The Pie’s the Thing
Pies have always been my favorite dessert. But even though I grew up watching my mother and grandmother make pies, I don’t think I have the skills necessary to make a great pie. It’s all in the crust. However, I do know a terrific pâtissier.
Sabrina Babcock has a reputation within her circle of friends for her fine touch. At our church auctions, bidding was perennially high for Sabrina’s donation of seasonal pies. Sabrina was generous enough to chat with me about pie-dom and not only share some of her techniques on pastry and pie technique, but to also offer a few of her favorite recipes.
The art
Sabrina attributes her flaky crust to “really good butter and not squishing it too much.” To keep it cold, she uses ice water, half and half, and a little bit of salt.
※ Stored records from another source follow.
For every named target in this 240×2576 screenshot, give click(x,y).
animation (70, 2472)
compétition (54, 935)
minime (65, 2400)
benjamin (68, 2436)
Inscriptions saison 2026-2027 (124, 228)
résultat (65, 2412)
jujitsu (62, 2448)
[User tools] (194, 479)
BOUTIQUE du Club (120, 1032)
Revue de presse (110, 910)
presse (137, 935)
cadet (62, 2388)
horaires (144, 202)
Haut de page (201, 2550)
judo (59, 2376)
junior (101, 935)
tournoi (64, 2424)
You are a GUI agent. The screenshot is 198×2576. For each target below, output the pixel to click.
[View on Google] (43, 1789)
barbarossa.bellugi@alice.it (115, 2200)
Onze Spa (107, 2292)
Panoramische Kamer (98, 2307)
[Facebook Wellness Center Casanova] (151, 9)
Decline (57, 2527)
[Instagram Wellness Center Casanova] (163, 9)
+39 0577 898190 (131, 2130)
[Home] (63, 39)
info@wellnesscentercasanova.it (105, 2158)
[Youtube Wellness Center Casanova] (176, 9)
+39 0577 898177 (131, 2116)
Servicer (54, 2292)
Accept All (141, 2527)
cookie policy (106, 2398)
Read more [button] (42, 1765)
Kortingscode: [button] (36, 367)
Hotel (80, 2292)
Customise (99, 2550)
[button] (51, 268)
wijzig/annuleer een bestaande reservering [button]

She also makes sure to let the dough rest in the refrigerator, then rolls it out. She says it’s important to roll from the center out; don’t roll back and forth.
Sabrina also has a pantry full of essential tools (pictured above):
- A pie crust shield to place around the edge to keep the fluted edges from burning
- A small strainer for sprinkling flour
- Two sets of ceramic pie weights for pre-baking one-crust pies (you need two because one won’t fill it enough; the weights need to go up the sides)
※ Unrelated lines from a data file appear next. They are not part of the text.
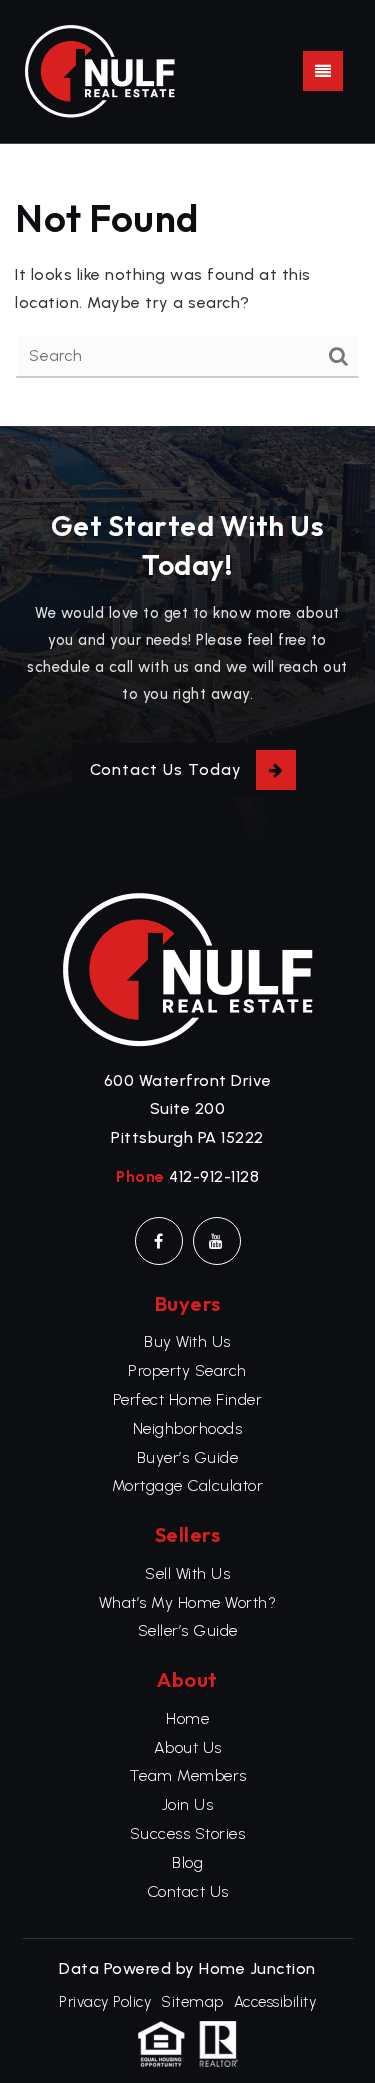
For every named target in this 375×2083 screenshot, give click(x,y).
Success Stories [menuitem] (188, 1833)
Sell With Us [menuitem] (187, 1573)
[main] (187, 285)
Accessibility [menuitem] (275, 2002)
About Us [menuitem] (188, 1747)
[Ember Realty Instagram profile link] (217, 1241)
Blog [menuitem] (187, 1862)
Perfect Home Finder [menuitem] (188, 1399)
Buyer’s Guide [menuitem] (188, 1457)
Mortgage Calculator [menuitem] (188, 1485)
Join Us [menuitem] (188, 1804)
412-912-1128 (214, 1176)
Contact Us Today (166, 769)
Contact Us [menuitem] (188, 1891)
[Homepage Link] (100, 69)
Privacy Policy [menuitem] (105, 2002)
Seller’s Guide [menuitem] (188, 1630)
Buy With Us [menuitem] (187, 1341)
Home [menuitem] (187, 1718)
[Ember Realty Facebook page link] (159, 1241)
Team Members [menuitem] (188, 1775)
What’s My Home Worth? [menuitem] (188, 1602)
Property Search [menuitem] (187, 1370)
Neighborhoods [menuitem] (188, 1428)
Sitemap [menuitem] (192, 2002)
- A shield to place under a cooking fruit pie so that any juice bubbling over the side doesn’t bake onto the bottom of the oven
- A pastry knife to mix the shortening into the flour
- Her husband’s grandmother’s rolling pin
The science
To find out the secrets of a good crust, I wanted to understand the science of flaky pastry. Chef and author Samin Nosrat says the secret to a mouthwatering pie crust lies in the science of creating pockets of fat between the layers of gluten. Flakiness happens when you limit the flour from forming strands of gluten. Instead, you want the cold pieces of butter as well as the entrapped water to turn into steam and push apart the layers of dough to form flakes.
Achieving success means keeping ingredients cold, making sure the butter remains in distinct chunks. As Sabrina says, don’t squish it too much. And don’t overmix. Finally, Nosrat advises sliding the chilled, assembled pie directly into a preheated oven where the water and butter quickly evaporate to achieve a flaky crust. If the oven isn’t hot enough, the water won’t turn to steam, and the crust won’t set before the filling seeps in.
The fruit
As for filling, Sabrina makes a lot of pumpkin and apple pies – apple for her husband Harold and pumpkin for her son Ben. The apple pie is a mix of Granny Smith and Northern Spies, and she makes use of a peeler, corer, and slicer that cuts into even sizes. As for spices, just a little nutmeg and cinnamon. At Christmas, she cuts slits in the shape of a little Christmas tree into the crust for venting.
She also makes peach pies, but she warns that peaches can make for a soggy crust. To prevent that, she blind bakes the crust and then spreads a little softened cream cheese on the bottom Then, there’s her blueberry glacé pie, which, I’m told by a friend lucky enough to have sampled it, is gastronomic heaven.
With these thorough expert instructions, maybe it’s time for me to try my hand at pie-making. With the holidays coming, why not?